Problematika akan selalu muncul ketika
mencoba memahami apa itu manusia. Lantas, bagaimana memahami eksistensi
manusia? Sementara pengalaman sehari-hari banyak mengungkapkan bahwa manusia
memiliki dua aspek yang ada di dalamnya, yaitu jasmani – rohani, badan – jiwa. Dengan
begitu, apakah ketika hanya terdapat badan saja atau jiwa saja maka hal
tersebut bukan manusia? Bagaimana sesungguhnya kedudukan dan hubungan antara
kedua hal tersebut? Apakah jiwa yang menguasai badan atau badan yang menentukan
jiwa? Lebih dalam lagi, bagaimana pengaruh keduanya dalam memandang alam? apakah
ada jiwa yang lain? bagaimanakah kondisi jiwa, berubah atau tetap? Lalu,
bagaimana perihal kesadaran yang disebut-sebut sebagai hal yang manusiawi? Atau
jangan-jangan robot pun dapat lebih manusiawi dari manusia?

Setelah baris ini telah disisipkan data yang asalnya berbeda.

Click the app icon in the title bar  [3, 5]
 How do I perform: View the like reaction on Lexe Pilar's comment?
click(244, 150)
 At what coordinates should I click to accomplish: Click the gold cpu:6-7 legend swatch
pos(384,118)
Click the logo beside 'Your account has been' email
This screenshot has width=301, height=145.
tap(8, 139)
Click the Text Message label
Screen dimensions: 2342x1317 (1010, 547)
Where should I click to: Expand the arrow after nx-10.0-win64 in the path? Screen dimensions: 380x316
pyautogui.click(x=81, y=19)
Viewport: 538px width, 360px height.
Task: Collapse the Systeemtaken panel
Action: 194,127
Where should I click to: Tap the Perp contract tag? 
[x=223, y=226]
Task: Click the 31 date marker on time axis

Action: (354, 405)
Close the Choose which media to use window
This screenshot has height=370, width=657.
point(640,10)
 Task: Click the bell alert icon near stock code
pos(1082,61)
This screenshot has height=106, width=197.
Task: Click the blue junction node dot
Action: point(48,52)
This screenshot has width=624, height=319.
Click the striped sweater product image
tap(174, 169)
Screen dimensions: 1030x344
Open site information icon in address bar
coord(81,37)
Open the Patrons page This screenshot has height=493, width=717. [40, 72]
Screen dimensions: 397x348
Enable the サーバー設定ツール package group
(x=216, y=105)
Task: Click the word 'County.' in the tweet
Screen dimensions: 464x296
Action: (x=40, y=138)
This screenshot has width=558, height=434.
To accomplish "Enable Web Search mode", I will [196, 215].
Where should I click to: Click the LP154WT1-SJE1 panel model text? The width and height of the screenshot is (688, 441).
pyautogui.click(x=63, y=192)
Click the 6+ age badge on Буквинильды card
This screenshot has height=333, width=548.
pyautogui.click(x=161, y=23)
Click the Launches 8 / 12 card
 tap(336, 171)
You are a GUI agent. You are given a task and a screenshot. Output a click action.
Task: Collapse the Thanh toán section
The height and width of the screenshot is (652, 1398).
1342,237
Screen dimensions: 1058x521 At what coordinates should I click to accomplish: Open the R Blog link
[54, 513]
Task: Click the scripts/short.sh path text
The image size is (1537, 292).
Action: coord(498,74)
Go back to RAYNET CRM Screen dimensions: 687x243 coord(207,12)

Dalam menjawab pertanyaan di atas, terdapat
dua perspektif: dualisme dan monisme. Dalam perspektif dualisme dimulai oleh Cartesian:
bahwa di dalam manusia terdapat dua unsur yaitu res cogitan (jiwa atau akal) dan
res extanza (tubuh atau materi). Lalu
dari pandangan tersebut muncullah dua aliran: interaksionisme (pandangan bahwa
jiwa dan badan adalah hal yang terpisah, berbeda, dan saling berinteraksi) dan paralelisme
(pandangan bahwa jiwa dan badan tidak terikat satu sama lain dan berjalan
secara bersamaan, tidak berinteraksi.
Perspektif monisme sendiri menolak
pandangan dualisme dan lebih menekankan pada salah satu hal. Fisikalisme atau
materialisme berpandangan bahwa yang ada hanyalah materi atau tubuh, dan
manusia dapat dijelaskan melalui sisi materi saja, sehingga realitas hanyalah
materi. Sementara itu, terdapat pandangan idealisme di mana yang ada hanyalah
jiwa, spirit, akal, atau aktivitas mental saja, sehingga realitas dibentuk oleh
sesuatu yang immaterial.
Dalam mengatasi dua hal tersebut terdapat
pandangan fenomenologis terhadapnya, yaitu jiwa yang menubuh dan tubuh yang
menjiwa. Dengan demikian, secara ontologis semua aspek manusia tersebut
diterima sebagai sesuatu yang secara ontis sejajar, saling mengandaikan, saling
membentuk.
Dapat disimpulkan, tidak ada kegiatan
manusia yang terjadi tanpa pengaruh badan, namun sekaligus kegiatan khas manusiawi
juga tidak secara kuat dapat dipahami maupun dijelaskan dengan
pengandaian-pengandaian materiil saja. Dengan demikian, materi saja tidak mampu
mencapai taraf kegiatan yang khas manusiawi.